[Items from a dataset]
━━━━━━

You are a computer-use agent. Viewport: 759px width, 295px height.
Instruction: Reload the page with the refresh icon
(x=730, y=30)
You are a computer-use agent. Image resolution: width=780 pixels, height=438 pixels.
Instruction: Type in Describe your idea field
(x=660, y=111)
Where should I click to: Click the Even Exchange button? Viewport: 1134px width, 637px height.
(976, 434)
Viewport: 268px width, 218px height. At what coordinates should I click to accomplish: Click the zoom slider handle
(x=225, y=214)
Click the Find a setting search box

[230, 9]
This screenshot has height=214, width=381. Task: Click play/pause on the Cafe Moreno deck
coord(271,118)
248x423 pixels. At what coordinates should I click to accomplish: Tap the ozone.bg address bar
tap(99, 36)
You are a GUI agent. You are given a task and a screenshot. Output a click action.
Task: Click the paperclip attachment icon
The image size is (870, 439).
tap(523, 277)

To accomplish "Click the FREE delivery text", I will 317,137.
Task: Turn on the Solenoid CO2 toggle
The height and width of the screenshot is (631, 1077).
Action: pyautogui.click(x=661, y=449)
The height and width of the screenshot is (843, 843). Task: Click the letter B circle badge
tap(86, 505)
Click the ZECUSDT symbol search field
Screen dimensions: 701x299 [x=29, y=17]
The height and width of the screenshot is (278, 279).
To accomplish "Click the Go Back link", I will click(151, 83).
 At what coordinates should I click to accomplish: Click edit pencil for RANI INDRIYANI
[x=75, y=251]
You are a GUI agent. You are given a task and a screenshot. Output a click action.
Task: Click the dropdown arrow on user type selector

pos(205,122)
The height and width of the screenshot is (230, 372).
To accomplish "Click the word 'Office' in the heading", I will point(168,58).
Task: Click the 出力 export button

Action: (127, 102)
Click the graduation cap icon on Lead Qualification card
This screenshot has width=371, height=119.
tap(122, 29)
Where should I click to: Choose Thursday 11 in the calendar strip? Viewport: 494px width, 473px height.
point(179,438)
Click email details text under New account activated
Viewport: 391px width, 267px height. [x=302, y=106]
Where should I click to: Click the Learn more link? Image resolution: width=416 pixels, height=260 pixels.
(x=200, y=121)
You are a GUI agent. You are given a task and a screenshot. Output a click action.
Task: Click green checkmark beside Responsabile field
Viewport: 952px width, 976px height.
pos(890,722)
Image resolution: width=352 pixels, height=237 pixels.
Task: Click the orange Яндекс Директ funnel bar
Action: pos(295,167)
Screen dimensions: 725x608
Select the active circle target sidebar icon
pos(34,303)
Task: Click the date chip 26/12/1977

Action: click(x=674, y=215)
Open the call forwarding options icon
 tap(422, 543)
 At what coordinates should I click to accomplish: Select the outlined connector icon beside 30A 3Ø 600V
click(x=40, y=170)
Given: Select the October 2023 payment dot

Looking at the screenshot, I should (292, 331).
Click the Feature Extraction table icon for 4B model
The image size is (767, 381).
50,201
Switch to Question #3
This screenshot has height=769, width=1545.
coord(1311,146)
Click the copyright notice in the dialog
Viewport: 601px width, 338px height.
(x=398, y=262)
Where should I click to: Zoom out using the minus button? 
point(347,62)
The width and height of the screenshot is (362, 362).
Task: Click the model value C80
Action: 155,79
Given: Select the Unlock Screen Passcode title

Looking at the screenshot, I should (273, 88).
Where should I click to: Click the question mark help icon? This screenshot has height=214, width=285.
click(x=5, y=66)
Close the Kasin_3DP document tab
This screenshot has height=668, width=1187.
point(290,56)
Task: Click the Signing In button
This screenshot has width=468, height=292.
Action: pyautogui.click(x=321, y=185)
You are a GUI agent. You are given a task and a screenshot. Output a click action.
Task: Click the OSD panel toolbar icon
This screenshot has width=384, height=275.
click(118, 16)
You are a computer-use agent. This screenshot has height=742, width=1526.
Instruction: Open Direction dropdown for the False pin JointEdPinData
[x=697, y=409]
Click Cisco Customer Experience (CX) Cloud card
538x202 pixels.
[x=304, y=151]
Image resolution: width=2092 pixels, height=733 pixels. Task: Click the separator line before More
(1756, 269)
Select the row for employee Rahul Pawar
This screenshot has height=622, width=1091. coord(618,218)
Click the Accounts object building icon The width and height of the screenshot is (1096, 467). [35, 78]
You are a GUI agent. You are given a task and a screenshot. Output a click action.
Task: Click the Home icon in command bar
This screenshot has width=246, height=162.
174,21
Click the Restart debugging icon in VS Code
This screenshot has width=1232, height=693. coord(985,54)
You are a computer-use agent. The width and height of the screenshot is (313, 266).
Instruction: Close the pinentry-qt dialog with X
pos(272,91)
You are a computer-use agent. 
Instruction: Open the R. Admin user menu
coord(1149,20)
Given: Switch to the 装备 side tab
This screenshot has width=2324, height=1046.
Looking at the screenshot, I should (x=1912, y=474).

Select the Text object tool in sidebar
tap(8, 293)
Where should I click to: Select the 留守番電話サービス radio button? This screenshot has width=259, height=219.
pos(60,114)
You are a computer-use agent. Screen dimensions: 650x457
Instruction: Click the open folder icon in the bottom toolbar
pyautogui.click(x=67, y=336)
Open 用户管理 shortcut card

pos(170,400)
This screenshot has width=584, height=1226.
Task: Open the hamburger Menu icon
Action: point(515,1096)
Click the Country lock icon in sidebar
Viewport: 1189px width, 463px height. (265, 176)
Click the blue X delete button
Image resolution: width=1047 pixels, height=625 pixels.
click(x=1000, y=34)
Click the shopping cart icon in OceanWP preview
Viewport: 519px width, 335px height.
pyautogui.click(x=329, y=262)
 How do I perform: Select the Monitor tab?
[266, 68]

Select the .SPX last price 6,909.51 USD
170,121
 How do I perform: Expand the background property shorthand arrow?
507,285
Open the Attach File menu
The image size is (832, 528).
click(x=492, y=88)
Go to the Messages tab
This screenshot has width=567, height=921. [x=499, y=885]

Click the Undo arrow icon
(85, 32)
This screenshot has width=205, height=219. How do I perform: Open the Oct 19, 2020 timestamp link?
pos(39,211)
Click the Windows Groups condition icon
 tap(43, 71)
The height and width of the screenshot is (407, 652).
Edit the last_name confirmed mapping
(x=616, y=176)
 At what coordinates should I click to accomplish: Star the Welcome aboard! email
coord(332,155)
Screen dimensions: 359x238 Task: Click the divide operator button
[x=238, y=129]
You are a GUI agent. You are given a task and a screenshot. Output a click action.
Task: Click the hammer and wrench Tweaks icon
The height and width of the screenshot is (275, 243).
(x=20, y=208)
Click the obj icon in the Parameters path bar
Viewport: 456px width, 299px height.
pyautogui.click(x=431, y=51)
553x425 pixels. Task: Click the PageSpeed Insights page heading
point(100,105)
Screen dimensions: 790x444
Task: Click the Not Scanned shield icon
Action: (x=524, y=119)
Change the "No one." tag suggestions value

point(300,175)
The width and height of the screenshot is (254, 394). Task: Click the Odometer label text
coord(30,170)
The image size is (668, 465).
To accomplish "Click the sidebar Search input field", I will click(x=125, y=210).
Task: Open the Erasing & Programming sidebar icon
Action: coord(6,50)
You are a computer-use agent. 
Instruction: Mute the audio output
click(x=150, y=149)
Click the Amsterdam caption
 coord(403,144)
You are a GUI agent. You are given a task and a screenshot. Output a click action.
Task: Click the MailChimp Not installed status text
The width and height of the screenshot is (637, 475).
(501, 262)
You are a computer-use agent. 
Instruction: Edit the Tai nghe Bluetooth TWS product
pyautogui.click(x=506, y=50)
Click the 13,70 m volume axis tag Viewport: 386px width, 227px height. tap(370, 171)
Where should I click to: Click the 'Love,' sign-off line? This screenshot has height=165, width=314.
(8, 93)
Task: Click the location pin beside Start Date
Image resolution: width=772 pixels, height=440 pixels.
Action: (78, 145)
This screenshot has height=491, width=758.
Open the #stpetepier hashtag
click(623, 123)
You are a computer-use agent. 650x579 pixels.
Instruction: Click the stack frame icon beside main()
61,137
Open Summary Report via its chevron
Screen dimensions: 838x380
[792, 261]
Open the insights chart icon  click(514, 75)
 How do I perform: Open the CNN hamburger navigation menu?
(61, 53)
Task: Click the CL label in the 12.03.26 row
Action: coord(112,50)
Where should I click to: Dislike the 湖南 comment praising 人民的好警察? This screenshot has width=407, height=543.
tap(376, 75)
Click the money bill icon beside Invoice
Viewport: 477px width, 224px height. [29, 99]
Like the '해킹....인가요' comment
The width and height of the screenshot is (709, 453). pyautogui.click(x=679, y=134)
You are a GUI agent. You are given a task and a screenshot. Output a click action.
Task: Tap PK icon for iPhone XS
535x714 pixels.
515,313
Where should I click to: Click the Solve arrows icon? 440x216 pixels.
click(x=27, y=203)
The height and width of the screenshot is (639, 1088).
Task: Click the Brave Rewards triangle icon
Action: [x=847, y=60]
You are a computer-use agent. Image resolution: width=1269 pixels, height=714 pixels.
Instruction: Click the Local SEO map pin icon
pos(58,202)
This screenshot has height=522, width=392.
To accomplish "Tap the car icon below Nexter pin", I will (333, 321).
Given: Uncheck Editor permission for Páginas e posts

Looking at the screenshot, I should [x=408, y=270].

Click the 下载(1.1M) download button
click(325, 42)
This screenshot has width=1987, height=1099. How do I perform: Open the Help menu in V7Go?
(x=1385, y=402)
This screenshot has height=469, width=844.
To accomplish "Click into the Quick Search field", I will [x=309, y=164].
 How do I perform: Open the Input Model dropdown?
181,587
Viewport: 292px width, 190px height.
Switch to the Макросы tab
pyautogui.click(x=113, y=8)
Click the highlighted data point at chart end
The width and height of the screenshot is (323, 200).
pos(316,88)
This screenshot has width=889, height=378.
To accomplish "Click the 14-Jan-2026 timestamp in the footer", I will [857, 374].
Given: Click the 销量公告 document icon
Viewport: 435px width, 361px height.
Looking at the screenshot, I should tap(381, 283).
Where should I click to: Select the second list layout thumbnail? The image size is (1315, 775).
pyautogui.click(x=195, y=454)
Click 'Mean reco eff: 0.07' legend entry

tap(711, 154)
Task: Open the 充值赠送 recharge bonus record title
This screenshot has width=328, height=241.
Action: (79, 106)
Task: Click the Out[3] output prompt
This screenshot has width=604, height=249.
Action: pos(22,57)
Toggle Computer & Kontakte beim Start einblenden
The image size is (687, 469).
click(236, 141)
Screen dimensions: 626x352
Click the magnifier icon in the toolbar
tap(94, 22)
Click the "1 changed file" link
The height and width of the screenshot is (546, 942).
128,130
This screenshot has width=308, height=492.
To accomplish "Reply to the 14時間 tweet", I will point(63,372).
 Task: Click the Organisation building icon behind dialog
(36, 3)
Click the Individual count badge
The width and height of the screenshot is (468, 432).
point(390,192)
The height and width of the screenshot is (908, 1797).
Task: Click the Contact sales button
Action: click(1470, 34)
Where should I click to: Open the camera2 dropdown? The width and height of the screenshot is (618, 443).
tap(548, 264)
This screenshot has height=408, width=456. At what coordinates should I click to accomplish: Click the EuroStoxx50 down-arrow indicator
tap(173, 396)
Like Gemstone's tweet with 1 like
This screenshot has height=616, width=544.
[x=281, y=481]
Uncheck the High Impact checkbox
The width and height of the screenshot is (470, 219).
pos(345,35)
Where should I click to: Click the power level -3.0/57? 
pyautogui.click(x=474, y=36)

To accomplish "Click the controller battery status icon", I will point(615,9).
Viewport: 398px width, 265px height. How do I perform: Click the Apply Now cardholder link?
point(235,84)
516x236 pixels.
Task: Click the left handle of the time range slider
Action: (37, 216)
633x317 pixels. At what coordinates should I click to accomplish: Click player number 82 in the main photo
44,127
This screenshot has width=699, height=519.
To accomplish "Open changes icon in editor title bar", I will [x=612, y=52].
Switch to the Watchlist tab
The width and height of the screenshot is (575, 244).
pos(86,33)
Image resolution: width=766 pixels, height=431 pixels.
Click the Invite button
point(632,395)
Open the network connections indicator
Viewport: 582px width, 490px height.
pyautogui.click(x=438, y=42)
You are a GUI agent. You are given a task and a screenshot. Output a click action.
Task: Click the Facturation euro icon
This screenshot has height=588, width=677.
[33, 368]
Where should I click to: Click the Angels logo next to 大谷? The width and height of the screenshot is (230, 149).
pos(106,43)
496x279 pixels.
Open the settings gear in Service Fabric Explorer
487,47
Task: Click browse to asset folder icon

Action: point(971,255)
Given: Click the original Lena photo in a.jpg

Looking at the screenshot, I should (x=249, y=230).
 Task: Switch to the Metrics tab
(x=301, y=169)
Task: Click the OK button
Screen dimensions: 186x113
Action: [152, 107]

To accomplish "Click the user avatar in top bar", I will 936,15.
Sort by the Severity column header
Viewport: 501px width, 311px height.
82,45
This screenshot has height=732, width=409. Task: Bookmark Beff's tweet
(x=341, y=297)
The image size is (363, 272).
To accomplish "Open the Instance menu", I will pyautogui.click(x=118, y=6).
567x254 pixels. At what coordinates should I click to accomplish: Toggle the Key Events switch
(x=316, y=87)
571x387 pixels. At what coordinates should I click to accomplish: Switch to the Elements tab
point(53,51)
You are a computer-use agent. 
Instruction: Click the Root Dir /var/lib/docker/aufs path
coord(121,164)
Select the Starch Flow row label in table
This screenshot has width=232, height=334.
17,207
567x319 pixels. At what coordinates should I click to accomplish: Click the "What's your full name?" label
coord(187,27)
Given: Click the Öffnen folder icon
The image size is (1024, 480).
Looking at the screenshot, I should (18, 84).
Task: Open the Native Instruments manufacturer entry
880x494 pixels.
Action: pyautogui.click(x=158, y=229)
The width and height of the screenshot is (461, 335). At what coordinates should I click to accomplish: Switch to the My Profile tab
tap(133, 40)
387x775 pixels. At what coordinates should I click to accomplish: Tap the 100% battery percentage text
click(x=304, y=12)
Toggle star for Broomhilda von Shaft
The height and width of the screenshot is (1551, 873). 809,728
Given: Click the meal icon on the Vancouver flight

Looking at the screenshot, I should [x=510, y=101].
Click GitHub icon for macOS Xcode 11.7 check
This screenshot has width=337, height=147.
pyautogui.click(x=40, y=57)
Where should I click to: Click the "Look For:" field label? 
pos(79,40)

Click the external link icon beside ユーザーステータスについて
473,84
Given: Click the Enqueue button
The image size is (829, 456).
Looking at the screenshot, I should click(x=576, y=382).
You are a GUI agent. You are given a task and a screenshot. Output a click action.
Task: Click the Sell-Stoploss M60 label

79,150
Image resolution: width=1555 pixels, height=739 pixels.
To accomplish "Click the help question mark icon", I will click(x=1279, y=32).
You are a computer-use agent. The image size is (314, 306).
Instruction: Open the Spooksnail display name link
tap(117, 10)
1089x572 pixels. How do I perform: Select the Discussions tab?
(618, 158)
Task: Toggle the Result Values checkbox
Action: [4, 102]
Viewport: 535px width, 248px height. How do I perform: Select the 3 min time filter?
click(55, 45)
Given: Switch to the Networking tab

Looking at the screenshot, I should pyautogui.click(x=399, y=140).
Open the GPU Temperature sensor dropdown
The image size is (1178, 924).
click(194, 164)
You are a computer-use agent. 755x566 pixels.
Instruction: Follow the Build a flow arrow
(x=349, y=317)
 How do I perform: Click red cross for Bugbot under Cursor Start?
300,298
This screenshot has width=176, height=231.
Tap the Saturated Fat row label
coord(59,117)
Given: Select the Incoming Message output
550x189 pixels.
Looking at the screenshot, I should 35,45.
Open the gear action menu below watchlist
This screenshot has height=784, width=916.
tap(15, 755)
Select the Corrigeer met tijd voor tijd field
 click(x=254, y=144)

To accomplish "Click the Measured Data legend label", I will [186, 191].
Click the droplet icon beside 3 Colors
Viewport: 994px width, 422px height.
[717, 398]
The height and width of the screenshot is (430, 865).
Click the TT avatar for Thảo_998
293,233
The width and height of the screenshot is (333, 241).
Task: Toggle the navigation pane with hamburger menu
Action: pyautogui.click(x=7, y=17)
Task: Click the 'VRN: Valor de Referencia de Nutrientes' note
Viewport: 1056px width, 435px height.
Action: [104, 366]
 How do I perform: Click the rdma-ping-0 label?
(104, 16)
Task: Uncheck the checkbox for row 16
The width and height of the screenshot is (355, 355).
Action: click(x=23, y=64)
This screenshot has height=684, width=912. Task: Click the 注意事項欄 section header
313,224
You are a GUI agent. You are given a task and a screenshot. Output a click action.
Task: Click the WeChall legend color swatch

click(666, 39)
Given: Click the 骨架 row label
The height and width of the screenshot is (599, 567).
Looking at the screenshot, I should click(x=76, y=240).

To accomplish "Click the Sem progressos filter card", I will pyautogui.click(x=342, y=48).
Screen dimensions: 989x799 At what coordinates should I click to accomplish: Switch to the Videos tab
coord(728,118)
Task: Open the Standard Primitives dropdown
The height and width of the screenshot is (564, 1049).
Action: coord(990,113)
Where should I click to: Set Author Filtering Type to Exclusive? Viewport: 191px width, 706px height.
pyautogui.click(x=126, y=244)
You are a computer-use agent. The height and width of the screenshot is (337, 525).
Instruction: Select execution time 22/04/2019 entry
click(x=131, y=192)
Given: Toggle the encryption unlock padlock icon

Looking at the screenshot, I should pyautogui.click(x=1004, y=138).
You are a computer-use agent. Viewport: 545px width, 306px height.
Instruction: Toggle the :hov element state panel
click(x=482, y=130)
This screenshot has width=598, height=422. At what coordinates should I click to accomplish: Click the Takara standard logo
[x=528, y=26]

━━━━━━

WORK REQUIRED
Could you reproduce, exactly, every line above from the line with "The width and height of the screenshot is (323, 200)." to the line with "Given: Click the 销量公告 document icon", and no other line? Both ends count.

EXPECTED ANSWER
The width and height of the screenshot is (323, 200).
pos(316,88)
This screenshot has width=889, height=378.
To accomplish "Click the 14-Jan-2026 timestamp in the footer", I will [857, 374].
Given: Click the 销量公告 document icon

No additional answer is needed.